··· Source text ···
Julie Anne Genter hits back at claims road improvements have been 'cancelled'

National leader Simon Bridges' claim the Government has "cancelled" planned improvements to the country's roads is being called "absurd and irresponsible".

Eight people died in a head-on collision north of Taupō on Sunday. The tragic accident happened on a section of State Highway 1 without a median barrier.

"How about some serious improvements to roads?" Bridges asked on The AM Show on Monday morning. "They've cancelled them all. Whether it's Whangarei to Northport, whether it's further extensions to the Waikato Expressway, whether it's the Tauranga northern link, whether it's past Levin, there are billions of dollars they have stopped."

Simon Bridges.
Simon Bridges. Photo credit: The AM Show

Associate Transport Minister Julie Anne Genter angrily denied Bridges' claims.

"The number of deaths and serious injuries on our roads increased by about 55 percent between 2013 and 2018, that was under his watch," she told Newshub.

"Why are there not median barriers already on more roads? Because National cut funding for effective safety improvements to pour billions into urban fringe motorways in Auckland and Wellington.

"Over 10 years they spent $14 billion on five urban highway projects (another two have barely started construction). We have committed billions over the next three years to improving thousands of kilometres of dangerous rural roads with things that prevent deaths - like side and median barriers and wider shoulders."

She called Bridges' claim "absurd and irresponsible", and each of Sunday's eight deaths a tragedy.

"We know it's going to take a sustained effort to turn the number of road deaths and injuries around. That's why this Government has invested a record $1.4 billion over three years to upgrade over 1500km of our most dangerous roads."
··· Recorded information ···
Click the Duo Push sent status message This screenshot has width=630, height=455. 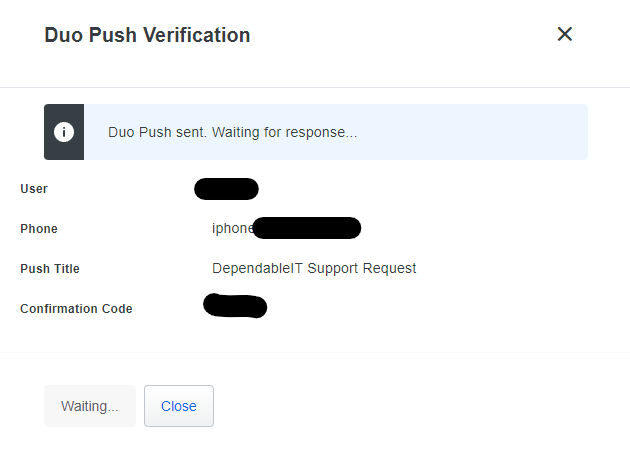(x=233, y=132)
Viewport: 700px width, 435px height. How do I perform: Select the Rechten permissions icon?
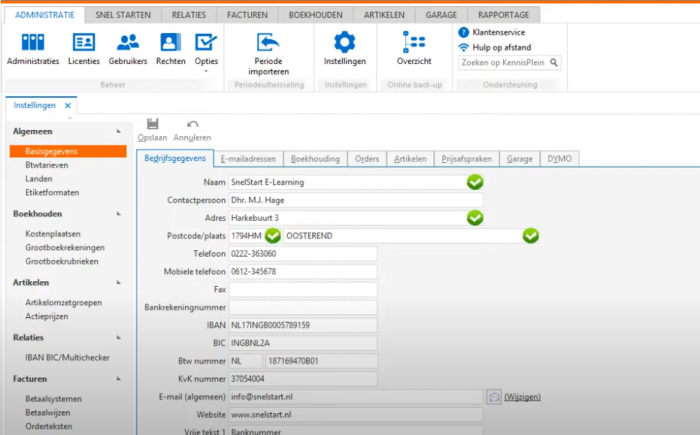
···
**What needs to be done:**
In the article on road safety funding, how many people died in Sunday's head-on collision north of Taupō? The material plays no part in this work.

**Right answer:**
Eight people died.